Bug 51065

Summary:

Не устанавливается в режиме CA-less

Product:

Branch p11

Reporter:

Alexander Makeenkov <amakeenk>

Component:

freeipa

Assignee:

Stanislav Levin <slev>

Status:

CLOSED NOTABUG

QA Contact:

qa-p11 <qa-p11>

Severity:

normal

Priority:

Version:

unspecified

Hardware:

x86_64

OS:

Linux

Attachments:

Description	Flags
ca-less-ipaserver-install.log	none
новый лог установки	none

Description Alexander Makeenkov 2024-08-05 16:22:25 MSK

Created attachment 16559 [details]
ca-less-ipaserver-install.log

Версия пакета: 4.11.1-alt3

Установка и настройка согласно https://www.altlinux.org/FreeIPA/Установка_сервера_FreeIPA#Установка_сервера_FreeIPA_в_режиме_CA-less

Запуск ipa-server-install завершается ошибкой: The server certificate in /root/test_ca/servercert.p12 is not valid: invalid for server ipa.example.test

Полный лог установки во вложении.
В обычном режиме (без CA-less) ошибок нет.

Не воспроизводится в p10.
В сизифе ошибка другая: https://bugzilla.altlinux.org/51063

Comment 1 Stanislav Levin 2024-08-19 18:46:42 MSK

Было ли изменено имя хоста до генерации сертификатов?

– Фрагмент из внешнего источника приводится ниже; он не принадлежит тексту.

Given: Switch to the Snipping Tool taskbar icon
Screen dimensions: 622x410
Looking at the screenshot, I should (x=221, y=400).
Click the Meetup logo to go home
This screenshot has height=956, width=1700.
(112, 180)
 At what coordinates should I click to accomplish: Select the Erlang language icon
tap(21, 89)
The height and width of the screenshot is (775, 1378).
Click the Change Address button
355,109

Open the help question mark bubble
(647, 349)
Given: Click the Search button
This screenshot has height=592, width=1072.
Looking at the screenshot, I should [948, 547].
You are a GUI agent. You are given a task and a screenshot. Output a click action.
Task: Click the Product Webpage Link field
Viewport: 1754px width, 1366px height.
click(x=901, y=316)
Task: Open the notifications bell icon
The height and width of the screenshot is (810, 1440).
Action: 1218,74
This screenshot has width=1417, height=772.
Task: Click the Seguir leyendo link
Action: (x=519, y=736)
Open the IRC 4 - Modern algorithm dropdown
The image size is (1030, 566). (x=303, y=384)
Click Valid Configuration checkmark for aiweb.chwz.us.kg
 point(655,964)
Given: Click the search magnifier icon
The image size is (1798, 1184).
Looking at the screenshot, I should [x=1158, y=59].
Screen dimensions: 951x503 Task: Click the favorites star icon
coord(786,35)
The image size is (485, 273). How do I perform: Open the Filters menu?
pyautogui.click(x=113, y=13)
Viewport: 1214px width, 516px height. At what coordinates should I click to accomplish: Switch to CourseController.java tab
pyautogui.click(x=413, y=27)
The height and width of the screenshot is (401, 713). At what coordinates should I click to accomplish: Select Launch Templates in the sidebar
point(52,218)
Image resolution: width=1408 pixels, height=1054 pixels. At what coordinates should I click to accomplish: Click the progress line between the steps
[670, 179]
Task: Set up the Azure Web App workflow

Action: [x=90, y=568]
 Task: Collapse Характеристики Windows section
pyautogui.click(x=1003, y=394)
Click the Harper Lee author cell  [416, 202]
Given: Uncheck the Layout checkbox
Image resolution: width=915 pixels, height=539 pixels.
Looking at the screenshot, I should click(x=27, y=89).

В приведенной ссылке на инструкцию, CN должен быть:
certutil -d ~/test_ca -R -s CN=$HOSTNAME,O=IPA -o /tmp/servercert.req -k rsa -g 2048 -z ~/test_ca/noise.txt -f ~/test_ca/password.txt -a --extSKID

В тоже время в логе установки:

2024-08-05T12:33:05Z DEBUG Check if ipa.example.test is a primary hostname for localhost
2024-08-05T12:33:05Z DEBUG Primary hostname for localhost: ipa.example.test
2024-08-05T12:33:05Z DEBUG will use host_name: ipa.example.test

имя хоста *задано* перед установкой (ок).

Но после импорта сертификата CN ссылается на другое имя:

2024-08-05T12:33:10Z DEBUG args=['/usr/bin/certutil', '-d', 'sql:/tmp/.private/root/tmpy_6y48db', '-O', '--simple-self-signed', '-n', 'Server-Cert', '-f', '/tmp/.private/root/tmpy_6y48db/pwdfile.txt']
2024-08-05T12:33:10Z DEBUG Process finished, return code=0
2024-08-05T12:33:10Z DEBUG stdout="CA" [CN=Certificate Authority]

  "Server-Cert" [CN=localhost-20240805.localdomain,O=IPA]

Сертификат был сгенерирован до изменения имени хоста *или* переменная HOSTNAME осталась неизмененной.

Comment 2 Alexander Makeenkov 2024-08-20 09:33:11 MSK

(Ответ для Stanislav Levin на комментарий #1)
> Сертификат был сгенерирован до изменения имени хоста

Нет, имя хоста менялось в первую очередь.
Командой `# hostnamectl set-hostname ipa.example.test`

> переменная HOSTNAME осталась неизмененной

Посмотрю.

Comment 3 Alexander Makeenkov 2024-08-20 11:35:26 MSK

Created attachment 16654 [details]
новый лог установки

> переменная HOSTNAME осталась неизмененной

Скорее всего не перезагрузил систему после смены имени хоста.
После перезагрузки эта переменная изменяется.

Однако, ошибка установки сервера никуда не делась.
В логах "Server-Cert" [CN=ipa.example.test,O=IPA]

Новый лог во вложении.

Comment 4 Stanislav Levin 2024-09-02 12:29:19 MSK

Инструкция некорректна.

https://docs.redhat.com/en/documentation/red_hat_enterprise_linux/9/html/managing_certificates_in_idm/understanding-what-certificates-are-used-by-idm_managing-certificates-in-idm#certificates-internal-to-idm_understanding-what-certificates-are-used-by-idm

Для HTTPD, LDAP TLS/STARTTLS нужно генерировать SAN.
Для PKINIT id-pkinit-KPkdc.

Comment 5 Alexander Makeenkov 2024-09-11 16:16:47 MSK

(Ответ для Stanislav Levin на комментарий #4)
> Для HTTPD, LDAP TLS/STARTTLS нужно генерировать SAN.
> Для PKINIT id-pkinit-KPkdc.

Получилось, спасибо. Сервер установился.